The red disappeared. Now his eyes were black. The predator was dissolving and man was emerging. I thought he’d let the driver go.

And then the man turned and began to run.

Karson launched into the air, almost as if he could fly. He came down silently, as devastating as a lightning bolt from the sky. I spun away as his teeth staked into the man’s neck. I didn’t see him hit the floor, but the sound of the slap filled the night.

In a haze of shock, devastated at the violence I’d witnessed, I finally understood what he’d warned me about.

Trauma dropped me to the ground. I tucked my head into my hands, trying to grasp onto some threads of normality and sanity in a world that was not normal nor sane.

Trying desperately to calm myself, to find strength, when all I wanted to do was curl into a ball and cry.

The wind ruffled my hair, clouds converged deepened the night.

Car beams stalked out like the mouth of a monster and froze the destruction like an image from a forensic photograph.

I don’t know how long I sat there for, reeling.

I lost all track of time. The distant mournful howl of Wolf raised my head up.

The wind tumbled against the trees, but the only noise I could hear was a strange ringing in my head.

All that filled my senses was a vision of red, the stench of death was everywhere.

Karson stood behind me. I was aware of his presence, but I had no words. Sometimes there were no words. Nothing that could be said could change anything.

Emotions scorched through me, terror, bewilderment, revulsion, and helplessness. Their deaths were not in self-defence. He’d brutally and callously hunted them. The hunter was the man I loved. Desperately.

I felt as if I was at that terrible moment in life where I’d reached the brink of a deep, black cavity.

Teetering at a crumbling edge. A choice had to be made.

I could let this ruin me, or I could turn and fight.

It was helplessness that would ultimately decide for me.

I would fight. Because fighting meant hope, and with all hope comes power.

And I needed to take back the power any way I could.

This was not some random attack. They’d waited until I came out.

It was nothing to do with the waters, whoever they were they had no idea I had any powers.

What other enemies did I have? Cole, maybe, I couldn’t rule him out. Who else would’ve come for me?

Devastation had swept me to my knees, but it was strength which brought me to my feet.

The numbness leeched through my veins. I looked at the blood-strewn bodies of the men.

The man whose fist had struck my face. I went to him first. He laid on his back, staring up to the stars.

The look of agony was gone, replaced by nothingness.

His intestines misted into the night air.

The smell of blood and acid surged against my nose.

Feeling as if I floated in a place outside myself, I pressed against the liquid-soaked pockets of his jeans, searching for the tell-tale lump of a wallet or phone.

Anything that might tell us who they were.

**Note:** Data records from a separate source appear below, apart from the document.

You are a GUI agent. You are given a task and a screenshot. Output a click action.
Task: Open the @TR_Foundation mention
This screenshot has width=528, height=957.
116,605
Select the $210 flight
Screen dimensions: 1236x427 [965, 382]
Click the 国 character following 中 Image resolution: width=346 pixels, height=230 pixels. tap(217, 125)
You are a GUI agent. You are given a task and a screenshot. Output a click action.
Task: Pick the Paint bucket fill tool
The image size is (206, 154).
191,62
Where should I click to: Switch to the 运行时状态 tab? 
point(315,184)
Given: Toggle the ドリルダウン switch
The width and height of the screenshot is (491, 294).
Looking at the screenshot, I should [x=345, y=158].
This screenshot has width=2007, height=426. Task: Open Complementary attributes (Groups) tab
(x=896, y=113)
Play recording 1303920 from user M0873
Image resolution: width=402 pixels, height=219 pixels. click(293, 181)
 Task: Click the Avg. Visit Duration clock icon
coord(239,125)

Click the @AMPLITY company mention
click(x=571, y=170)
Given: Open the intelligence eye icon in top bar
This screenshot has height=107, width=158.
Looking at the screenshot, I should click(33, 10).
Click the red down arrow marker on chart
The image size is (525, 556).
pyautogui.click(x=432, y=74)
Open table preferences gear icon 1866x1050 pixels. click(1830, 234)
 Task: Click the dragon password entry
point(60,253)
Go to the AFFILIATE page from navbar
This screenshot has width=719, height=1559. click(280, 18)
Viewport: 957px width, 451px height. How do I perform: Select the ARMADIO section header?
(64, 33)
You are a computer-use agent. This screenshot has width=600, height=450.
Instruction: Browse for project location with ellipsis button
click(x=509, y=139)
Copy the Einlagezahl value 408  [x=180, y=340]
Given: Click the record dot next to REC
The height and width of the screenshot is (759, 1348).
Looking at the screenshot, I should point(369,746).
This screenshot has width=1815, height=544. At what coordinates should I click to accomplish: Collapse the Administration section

The blood was warm and slippery, coating my hands like a red glove.

I fought the urge to recoil. My need to know outweighed the horror.

I tapped along his pocket seam. Forensics would have a field day, the evidence would lock me away for life.

“Amelia, listen to me,” Karson said, and I realized he’d been speaking to me. “I said, let me do that.”

“I can do it,” I answered, my voice it came out hoarse and harsh. There was nothing in the first pocket, I leaned across his body and checked the other. I avoided looking at his face. I couldn’t, or wouldn’t, personalize him. I refused to think of him as a man with a family or people who loved him.

I will chop your fucking flaps off, bitch.